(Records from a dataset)
****************************************

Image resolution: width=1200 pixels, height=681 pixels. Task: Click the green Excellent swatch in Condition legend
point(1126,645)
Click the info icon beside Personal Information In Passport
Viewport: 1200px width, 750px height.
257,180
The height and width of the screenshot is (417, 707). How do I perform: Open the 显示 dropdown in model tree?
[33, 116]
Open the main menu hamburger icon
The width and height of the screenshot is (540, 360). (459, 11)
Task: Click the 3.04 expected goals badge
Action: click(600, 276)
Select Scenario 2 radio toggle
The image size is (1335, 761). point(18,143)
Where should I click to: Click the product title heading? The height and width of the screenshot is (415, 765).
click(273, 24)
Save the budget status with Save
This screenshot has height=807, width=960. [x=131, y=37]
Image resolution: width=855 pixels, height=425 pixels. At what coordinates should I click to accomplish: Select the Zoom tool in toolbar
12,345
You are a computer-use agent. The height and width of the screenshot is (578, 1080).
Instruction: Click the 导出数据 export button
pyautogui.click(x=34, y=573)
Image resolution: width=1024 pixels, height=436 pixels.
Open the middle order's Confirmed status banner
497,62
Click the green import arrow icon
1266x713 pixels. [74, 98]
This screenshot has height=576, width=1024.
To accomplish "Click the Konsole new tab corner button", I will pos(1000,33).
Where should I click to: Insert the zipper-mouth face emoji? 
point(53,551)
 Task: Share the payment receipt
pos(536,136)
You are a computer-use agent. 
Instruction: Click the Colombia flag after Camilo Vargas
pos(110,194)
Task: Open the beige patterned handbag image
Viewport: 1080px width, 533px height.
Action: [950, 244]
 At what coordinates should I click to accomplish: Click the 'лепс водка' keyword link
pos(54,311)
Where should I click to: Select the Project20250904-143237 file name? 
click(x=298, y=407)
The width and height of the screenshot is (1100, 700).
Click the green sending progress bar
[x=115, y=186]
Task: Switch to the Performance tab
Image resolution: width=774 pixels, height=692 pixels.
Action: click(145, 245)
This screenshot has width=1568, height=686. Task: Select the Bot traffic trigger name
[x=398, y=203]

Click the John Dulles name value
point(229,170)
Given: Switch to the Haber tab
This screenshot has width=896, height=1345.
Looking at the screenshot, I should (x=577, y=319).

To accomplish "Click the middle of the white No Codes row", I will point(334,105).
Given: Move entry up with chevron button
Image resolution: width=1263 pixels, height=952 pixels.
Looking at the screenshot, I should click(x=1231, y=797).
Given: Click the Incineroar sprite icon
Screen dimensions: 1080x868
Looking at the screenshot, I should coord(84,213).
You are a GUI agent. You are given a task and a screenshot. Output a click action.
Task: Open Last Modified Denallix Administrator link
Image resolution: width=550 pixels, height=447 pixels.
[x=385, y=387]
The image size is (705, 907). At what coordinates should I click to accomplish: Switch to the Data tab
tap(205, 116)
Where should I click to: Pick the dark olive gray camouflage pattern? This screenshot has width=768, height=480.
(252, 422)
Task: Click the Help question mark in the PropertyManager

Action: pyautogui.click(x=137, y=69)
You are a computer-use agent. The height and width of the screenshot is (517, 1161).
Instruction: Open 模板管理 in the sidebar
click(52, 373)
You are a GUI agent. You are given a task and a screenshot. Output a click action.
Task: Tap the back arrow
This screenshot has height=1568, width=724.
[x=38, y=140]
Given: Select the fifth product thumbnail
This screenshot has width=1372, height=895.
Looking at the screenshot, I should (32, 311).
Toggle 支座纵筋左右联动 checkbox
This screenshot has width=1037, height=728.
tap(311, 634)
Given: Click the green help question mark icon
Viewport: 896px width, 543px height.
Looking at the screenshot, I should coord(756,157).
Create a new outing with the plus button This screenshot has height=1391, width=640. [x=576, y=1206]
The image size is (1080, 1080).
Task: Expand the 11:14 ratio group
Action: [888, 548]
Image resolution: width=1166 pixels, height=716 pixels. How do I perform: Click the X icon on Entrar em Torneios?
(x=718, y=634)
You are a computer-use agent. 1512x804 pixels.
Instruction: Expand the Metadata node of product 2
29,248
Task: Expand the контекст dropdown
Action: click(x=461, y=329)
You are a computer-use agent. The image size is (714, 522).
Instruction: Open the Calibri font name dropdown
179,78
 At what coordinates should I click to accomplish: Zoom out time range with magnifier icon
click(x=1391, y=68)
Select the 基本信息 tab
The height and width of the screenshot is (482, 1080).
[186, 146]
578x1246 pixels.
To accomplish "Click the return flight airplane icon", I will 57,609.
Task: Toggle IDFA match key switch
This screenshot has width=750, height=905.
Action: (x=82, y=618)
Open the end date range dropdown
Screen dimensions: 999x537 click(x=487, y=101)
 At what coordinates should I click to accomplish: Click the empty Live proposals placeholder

****************************************

_What is needed_: Look above for the line holding "Viewport: 896px width, 543px height." and the line holding "You are a computer-use agent. 1512x804", then output exactly those two lines and every line between them, nothing more.

_Output_:
Viewport: 896px width, 543px height.
Looking at the screenshot, I should coord(756,157).
Create a new outing with the plus button This screenshot has height=1391, width=640. [x=576, y=1206]
The image size is (1080, 1080).
Task: Expand the 11:14 ratio group
Action: [888, 548]
Image resolution: width=1166 pixels, height=716 pixels. How do I perform: Click the X icon on Entrar em Torneios?
(x=718, y=634)
You are a computer-use agent. 1512x804 pixels.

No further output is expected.